L’Agefi – 12 septembre 2019 :

Dix ans après la crise, selon une étude de la Fédération Française de l’Assurance, le coût cumulé des sinistres liés à la sécheresse devrait augmenter de plus de 160% sur les 25 prochaines années. Après un été entre épisodes caniculaires, sécheresse et orages dévastateurs, ces statistiques révèlent un risque croissant pour les professionnels, les particuliers mais aussi les assureurs.
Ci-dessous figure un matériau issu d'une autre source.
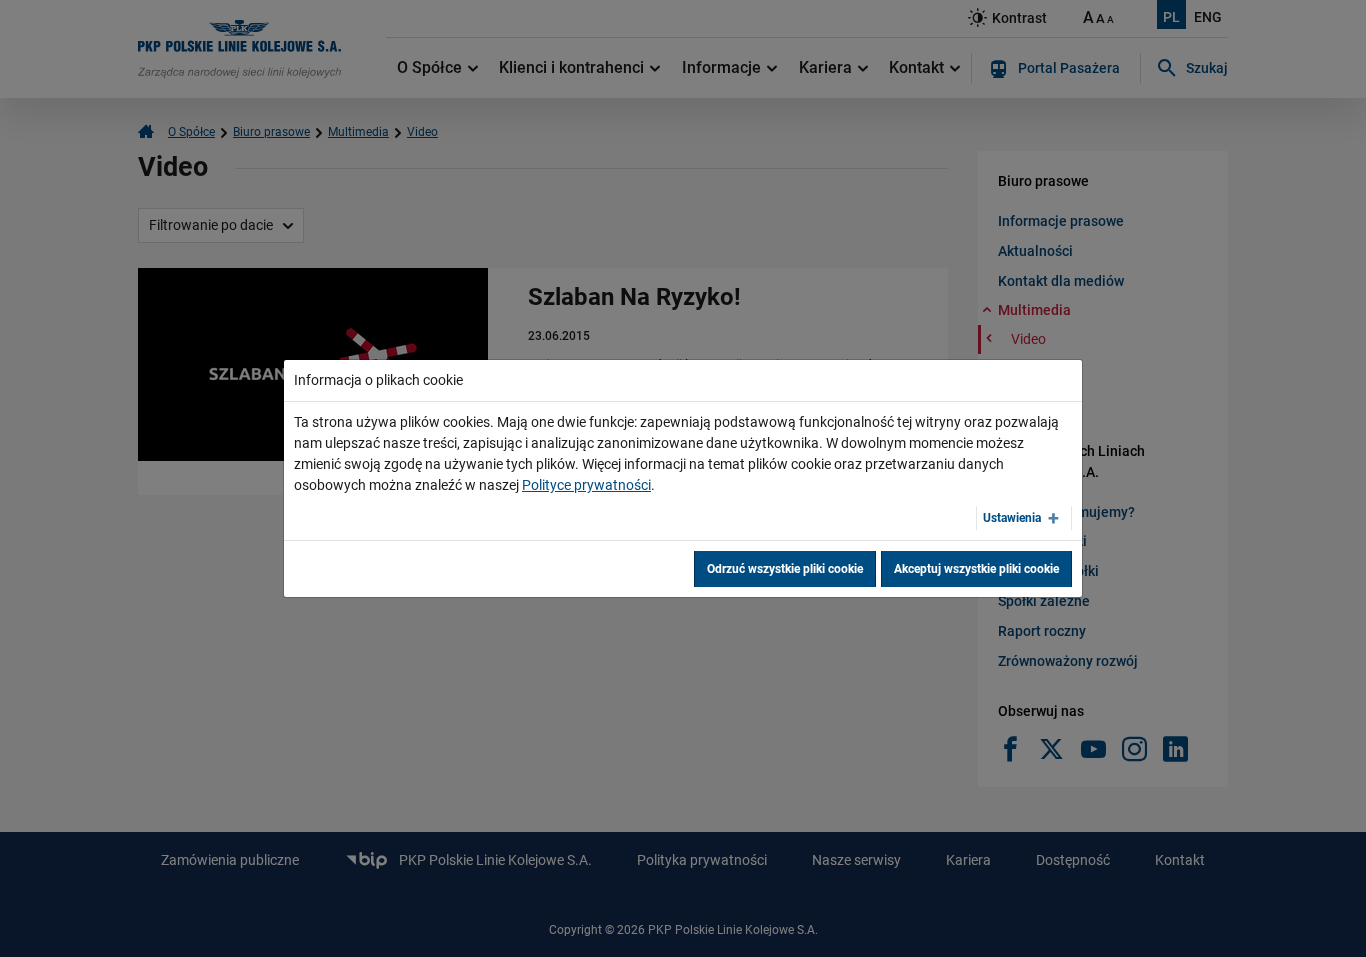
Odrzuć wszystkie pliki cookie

Les premières victimes de la sécheresse sont les agriculteurs qui font face aux fortes températures, aux faibles précipitations et aux restrictions d’eau. Autant de facteurs qui détériorent les cultures et aboutissent à des pertes de chiffre d’affaires considérables. Les agriculteurs peuvent cependant être indemnisés, en étant couvert par des assurances multirisques climatiques. Toutefois, ces couvertures assurantielles sont encore jugées insuffisantes notamment en raison des exclusions. Comme pour beaucoup d’assurances, des franchises sont appliquées et les indemnisations ne sont versées qu’à partir d’un seuil de perte de 30%.

Les dommages aux biens des personnes sont croissants, les habitations peuvent être endommagées voire détruites par les incendies ou l’assèchement des sols, et donc rendues inhabitables. Les conditions de prise en charge sont assez strictes : l’état de catastrophe naturelle doit être déclaré pour qu’une indemnisation soit possible et le délai de déclaration est court. Ces sinistres s’étendent malheureusement souvent au-delà de la zone géographique déclarée, laissant les particuliers sans recours. Les sinistres ne touchent pas seulement les biens mais aussi les personnes, à tel point que les assureurs sont appelés à indemniser via des contrats de santé ou de prévoyance pour les cas les plus graves.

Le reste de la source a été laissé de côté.